Jo Walton desliza, entre mucho diálogo poco cuidado (recordemos que su mente está pronta a caer en una inminente disquisición de tertulia literaria, que es cuando las conversaciones salidas de su pluma ya se animan), alguna reflexión interesante, plenamente vigente y con la que alguno podría darse por aludido: “No está bien que las bibliotecas tengan un presupuesto limitado [nulo en el caso de España]. Podrían coger el dinero destinado a la construcción de bombas atómicas para matar a todos los rusos del mundo y destinarlo a las bibliotecas […] Alguien tiene las prioridades equivocadas” (página 292). Así es esta novela, llena de buenas intenciones feministas, ecologistas y literarias, empañadas por la monomanía obsesiva de una escritora que desaprovecha totalmente las potencialidades del escenario mitológico de su Gales originario en mor de una defensa a ultranza de una ciencia-ficción en inglés, no siempre centrada, como bien lamentó Stanislaw Lem, de quien no hay ni rastro en este libro, en preocupaciones de primer orden sobre el progreso humano.

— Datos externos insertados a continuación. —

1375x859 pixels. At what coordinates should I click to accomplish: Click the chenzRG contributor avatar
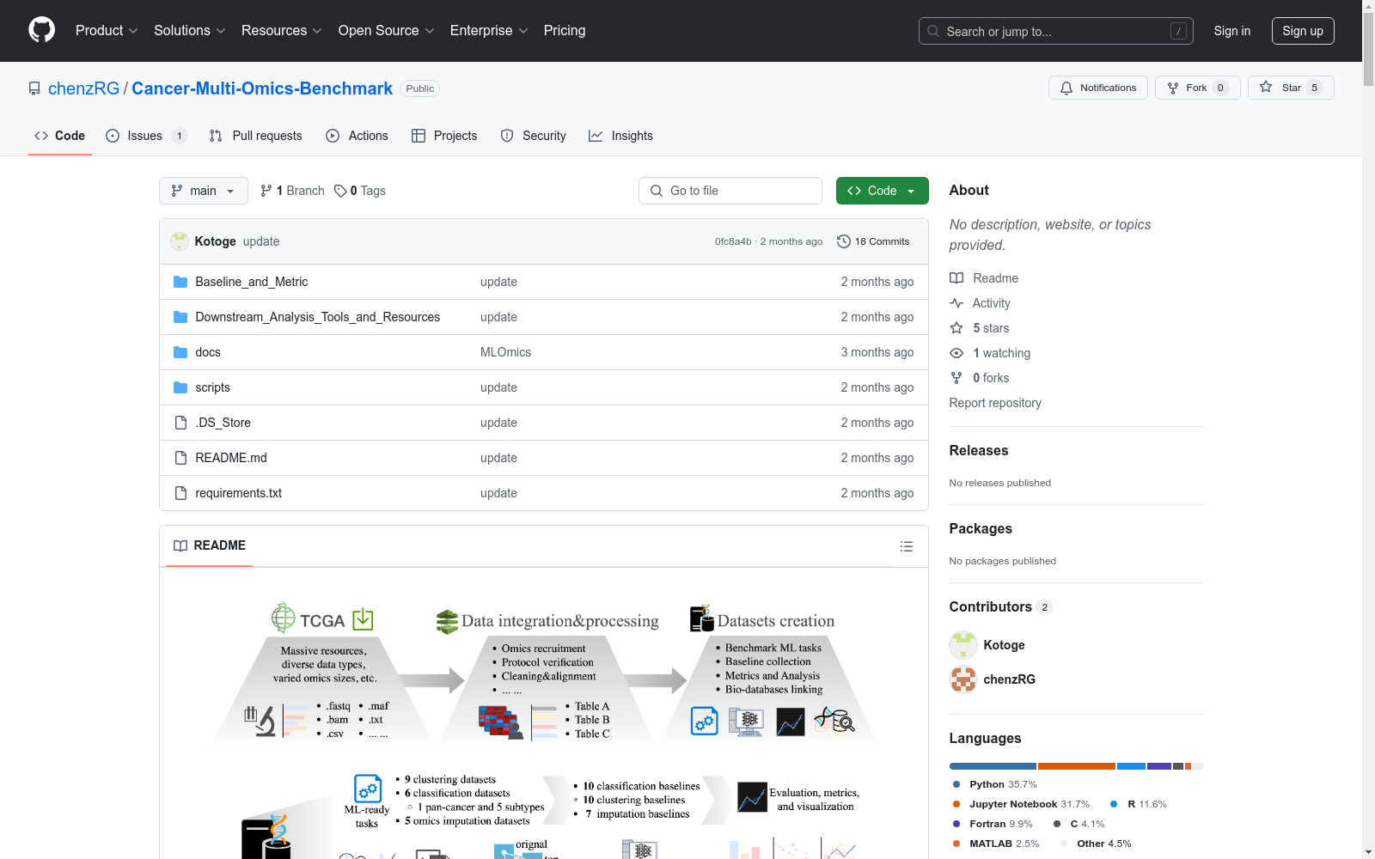pos(963,679)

Un último inciso sobre más cosas sin importancia: la traducción de Francisco García Lorenzana, exeditor de Minotauro y actualmente director del sello de literatura fantástica de RBA, es muy salvable, quitando algún desliz en la edición del libro. Por desgracia, no puede decirse lo mismo de la desafortunada portada de Alejandro Colucci, en su habitual línea estilosa, que peca de un hiperrealismo imposible esta vez: su Morwenna está de muy buen ver, sin duda, pero no es la Morwenna de Walton, una feúcha muchacha de pelo corto que emplea bastón por su cojera en una pierna. Paradoja que acrecienta el recorte del dibujo original durante la maquetación (se ve muy bien cómo la señorita de la ilustración, en ningún caso una quinceañera, puede valerse por sí misma sin apoyo). Nada grave cuando lo realmente relevante es dilucidar por qué Robert Heinlein fracasó como autor de fantasía.